Bartensleben
Über
Morsleben
kommend, mit seiner besuchenswerten
romanischen Kirche, ausgestattet mit einem
wuchtigen Wehrturm und rätselhaften, wahrscheinlich auf den Beginn der
Christianisierung zurückgehenden Bildsteinen
versehen, machen wir rechts abbiegend einen Abstecher nach
Groß-Bartensleben.
Der östliche Flügel des ehemals stattlichen Schlosses wurde im 15./16. Jahrhundert auf den Grundmauern einer im 12. Jahrhundert erbauten Wasserburg errichtet.
Die Geschicke der Burg wurden über Jahrhunderte von der Familie von Veltheim gelenkt. Das Schloss kam durch einen Lehensbrief des Erzbischofs von Magdeburg am 18. Oktober 1400 in den Besitz Ludolfs I. von Veltheim. Hilmar I. von Veltheim wurde 1467 wiederum mit Bartensleben belehnt.
1757 bezogen Heinrich Adrian von Veltheim und seine Frau Amalie von Rheden als das Anwesen und erweiterten den Bau um die mittleren und westlichen Flügel. Die Innenräume, speziell der Salon, der Garten- und Stucksaal, erhielten eine Rokokoausstattung(1) von höchster Qualität.
Den Mittelpunkt bildete das Treppenhaus mit zweiseitigen Aufgängen und Galerie. Dieser Komplex wurde zu Zeiten der DDR herausgerissen und durch einen komplexen Fahrstuhltrakt ersetzt.
Zu gleicher Zeit wurde der
wahrscheinlich ehemalige Barockgarten(2)
in einen großen englischen Landschaftspark mit Baum- gruppen,
Solitärbäumen und
einen hinter dem Schloss angelegten Teich
umgewandelt.
Der rechts abgebildete Ausschnitt aus einem verschollenen Gemälde zeigt das Schloss im Jahre 1820.
Vor Errichtung der unseligen Mauer durch die Machthaber der DDR verließ die Familie von Veltheim 1945 nach der Zwangsenteignung das Schloss und flüchtete nach Westdeutschland.
Bald darauf diente der ehemals stolze Bau als Altenheim. Viele der wertvollen Ausstattungen wurden im Zuge des Umbaues unbedacht vernichtet.
Heute, nach Untergang der DDR, befindet sich das Schloss wieder in Privathand. Allerdings nicht in derer der Familie von Veltheim. Doch diese, vertreten durch Jobst und Nikolaus von Veltheim, ist auch nach dem Fall der Mauer Bartensleben treu geblieben und auf das ehemals zum Schloss gehörende Gut zurückgekehrt.
Der in seiner ungepflegten, aber schönen Wildheit noch vorhandene Landschaftspark ist aber schon jetzt einen Besuch wert. Und auch einen Rundgang um den Teich sollte man nicht versäumen, denn wiederholt können wir dabei einen Blick auf die Rückseite des Schlosses werfen, der durch das Grün der Bäume verschönt wird (Stand 08/2004).

• Verfügbare Datenzeilen:
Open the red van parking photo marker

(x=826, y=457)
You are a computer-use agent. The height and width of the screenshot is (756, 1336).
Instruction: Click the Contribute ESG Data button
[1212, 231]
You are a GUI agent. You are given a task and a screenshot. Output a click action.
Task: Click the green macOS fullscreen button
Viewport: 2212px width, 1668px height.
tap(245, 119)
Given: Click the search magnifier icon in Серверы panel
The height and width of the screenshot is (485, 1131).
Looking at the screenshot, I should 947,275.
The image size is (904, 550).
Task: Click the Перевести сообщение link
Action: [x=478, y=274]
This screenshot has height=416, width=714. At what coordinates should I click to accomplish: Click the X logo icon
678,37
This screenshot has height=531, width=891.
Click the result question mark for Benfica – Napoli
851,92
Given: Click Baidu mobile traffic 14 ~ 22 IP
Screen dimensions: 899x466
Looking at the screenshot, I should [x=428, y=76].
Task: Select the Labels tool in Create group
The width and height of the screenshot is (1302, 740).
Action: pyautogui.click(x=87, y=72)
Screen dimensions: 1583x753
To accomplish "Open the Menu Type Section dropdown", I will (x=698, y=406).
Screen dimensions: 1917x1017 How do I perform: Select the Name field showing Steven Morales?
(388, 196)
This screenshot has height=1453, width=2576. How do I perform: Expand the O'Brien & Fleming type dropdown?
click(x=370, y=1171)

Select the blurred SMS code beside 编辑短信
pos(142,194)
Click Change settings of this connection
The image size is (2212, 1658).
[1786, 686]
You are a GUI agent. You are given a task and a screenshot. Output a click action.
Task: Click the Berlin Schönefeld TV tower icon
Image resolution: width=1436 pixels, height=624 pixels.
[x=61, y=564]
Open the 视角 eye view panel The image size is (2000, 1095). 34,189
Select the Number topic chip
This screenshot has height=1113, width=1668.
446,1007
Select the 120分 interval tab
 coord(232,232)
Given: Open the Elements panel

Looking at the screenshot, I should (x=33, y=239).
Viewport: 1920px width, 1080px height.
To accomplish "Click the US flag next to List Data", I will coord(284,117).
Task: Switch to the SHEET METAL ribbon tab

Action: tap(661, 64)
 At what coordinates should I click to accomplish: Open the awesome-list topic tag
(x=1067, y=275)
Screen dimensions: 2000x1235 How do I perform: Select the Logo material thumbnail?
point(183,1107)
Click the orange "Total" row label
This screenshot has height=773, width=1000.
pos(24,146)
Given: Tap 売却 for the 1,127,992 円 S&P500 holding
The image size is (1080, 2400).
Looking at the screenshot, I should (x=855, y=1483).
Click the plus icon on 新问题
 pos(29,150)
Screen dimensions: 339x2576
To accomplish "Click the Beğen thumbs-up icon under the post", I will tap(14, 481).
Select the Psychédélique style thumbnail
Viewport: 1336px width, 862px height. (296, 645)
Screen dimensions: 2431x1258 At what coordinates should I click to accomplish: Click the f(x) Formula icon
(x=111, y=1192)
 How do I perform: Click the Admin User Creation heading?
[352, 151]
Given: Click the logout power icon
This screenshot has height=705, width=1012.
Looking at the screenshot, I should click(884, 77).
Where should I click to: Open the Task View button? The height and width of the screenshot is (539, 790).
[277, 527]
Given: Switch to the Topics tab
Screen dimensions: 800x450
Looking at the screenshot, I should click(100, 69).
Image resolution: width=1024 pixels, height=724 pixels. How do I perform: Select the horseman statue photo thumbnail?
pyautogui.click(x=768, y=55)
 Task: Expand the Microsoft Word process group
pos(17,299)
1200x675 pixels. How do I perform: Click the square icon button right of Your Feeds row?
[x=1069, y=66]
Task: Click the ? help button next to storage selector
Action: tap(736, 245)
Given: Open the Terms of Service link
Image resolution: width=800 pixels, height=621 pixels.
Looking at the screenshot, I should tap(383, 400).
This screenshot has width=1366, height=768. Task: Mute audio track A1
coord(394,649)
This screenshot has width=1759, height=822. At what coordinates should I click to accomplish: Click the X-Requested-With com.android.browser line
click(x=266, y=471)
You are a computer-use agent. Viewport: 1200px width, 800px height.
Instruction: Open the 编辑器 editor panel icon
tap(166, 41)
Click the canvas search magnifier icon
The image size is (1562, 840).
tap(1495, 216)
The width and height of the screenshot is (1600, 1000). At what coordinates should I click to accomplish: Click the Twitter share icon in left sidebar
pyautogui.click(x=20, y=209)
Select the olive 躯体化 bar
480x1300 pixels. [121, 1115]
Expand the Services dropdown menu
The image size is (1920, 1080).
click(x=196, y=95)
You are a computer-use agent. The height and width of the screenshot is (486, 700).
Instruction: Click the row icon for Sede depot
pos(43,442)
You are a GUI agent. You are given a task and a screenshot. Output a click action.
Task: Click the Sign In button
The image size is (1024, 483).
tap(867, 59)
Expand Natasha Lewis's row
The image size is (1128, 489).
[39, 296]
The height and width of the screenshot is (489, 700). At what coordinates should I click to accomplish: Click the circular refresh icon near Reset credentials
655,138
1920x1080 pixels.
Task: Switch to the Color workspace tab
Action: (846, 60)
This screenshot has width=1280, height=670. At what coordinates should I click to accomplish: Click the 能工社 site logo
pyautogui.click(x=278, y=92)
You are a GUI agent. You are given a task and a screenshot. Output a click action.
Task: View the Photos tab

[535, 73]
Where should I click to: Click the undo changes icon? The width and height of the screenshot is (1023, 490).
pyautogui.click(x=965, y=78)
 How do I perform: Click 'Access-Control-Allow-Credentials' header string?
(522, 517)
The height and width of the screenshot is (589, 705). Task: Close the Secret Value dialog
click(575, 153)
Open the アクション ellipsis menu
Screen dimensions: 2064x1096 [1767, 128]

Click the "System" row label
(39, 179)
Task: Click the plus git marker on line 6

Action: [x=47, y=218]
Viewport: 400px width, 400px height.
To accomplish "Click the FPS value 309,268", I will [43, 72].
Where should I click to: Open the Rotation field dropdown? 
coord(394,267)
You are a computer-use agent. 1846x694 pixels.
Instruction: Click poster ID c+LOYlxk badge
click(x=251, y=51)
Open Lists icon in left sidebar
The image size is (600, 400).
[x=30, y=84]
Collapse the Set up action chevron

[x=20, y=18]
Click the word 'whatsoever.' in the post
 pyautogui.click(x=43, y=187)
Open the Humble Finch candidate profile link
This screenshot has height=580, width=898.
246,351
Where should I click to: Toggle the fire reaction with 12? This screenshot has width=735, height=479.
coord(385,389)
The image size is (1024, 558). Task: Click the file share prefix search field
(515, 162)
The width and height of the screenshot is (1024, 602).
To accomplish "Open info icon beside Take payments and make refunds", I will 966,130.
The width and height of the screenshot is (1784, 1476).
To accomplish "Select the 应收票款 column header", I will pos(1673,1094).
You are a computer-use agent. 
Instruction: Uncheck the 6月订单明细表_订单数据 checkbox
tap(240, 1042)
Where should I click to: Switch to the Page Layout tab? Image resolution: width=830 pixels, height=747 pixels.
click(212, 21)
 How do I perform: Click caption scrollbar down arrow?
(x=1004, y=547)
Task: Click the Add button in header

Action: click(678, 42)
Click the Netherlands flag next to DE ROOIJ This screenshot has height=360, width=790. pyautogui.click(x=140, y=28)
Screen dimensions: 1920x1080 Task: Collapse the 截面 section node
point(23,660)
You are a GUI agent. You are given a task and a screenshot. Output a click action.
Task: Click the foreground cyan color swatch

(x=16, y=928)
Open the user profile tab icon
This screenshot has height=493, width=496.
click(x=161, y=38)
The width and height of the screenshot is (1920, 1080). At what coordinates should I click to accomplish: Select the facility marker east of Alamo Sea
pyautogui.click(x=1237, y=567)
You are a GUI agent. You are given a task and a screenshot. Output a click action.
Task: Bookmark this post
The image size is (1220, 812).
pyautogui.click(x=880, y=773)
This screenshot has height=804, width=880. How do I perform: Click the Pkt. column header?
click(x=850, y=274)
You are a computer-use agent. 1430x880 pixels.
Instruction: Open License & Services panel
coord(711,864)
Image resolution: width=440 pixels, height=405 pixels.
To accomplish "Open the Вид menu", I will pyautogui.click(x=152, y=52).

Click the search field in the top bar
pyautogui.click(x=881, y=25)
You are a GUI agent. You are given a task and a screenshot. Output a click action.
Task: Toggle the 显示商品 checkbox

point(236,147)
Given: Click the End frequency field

• Zu bearbeitende Aufgaben:
#1 Gib aus dem Text über Schloss Bartensleben die Stelle wörtlich wieder, die mit "Heute, nach Untergang" beginnt und sich bis "wird (Stand 08/2004)." erstreckt.
#2 Nenne die Anzahl der Datenzeilen, in denen die Zeichenfolge "group" vorkommt, und antworte nur mit dieser Zahl.
Der Text über Schloss Bartensleben und die Datenzeilen haben inhaltlich nichts miteinander zu tun.

• Lösungen:
#1
Heute, nach Untergang der DDR, befindet sich das Schloss wieder in Privathand. Allerdings nicht in derer der Familie von Veltheim. Doch diese, vertreten durch Jobst und Nikolaus von Veltheim, ist auch nach dem Fall der Mauer Bartensleben treu geblieben und auf das ehemals zum Schloss gehörende Gut zurückgekehrt.
Der in seiner ungepflegten, aber schönen Wildheit noch vorhandene Landschaftspark ist aber schon jetzt einen Besuch wert. Und auch einen Rundgang um den Teich sollte man nicht versäumen, denn wiederholt können wir dabei einen Blick auf die Rückseite des Schlosses werfen, der durch das Grün der Bäume verschönt wird (Stand 08/2004).

#2 2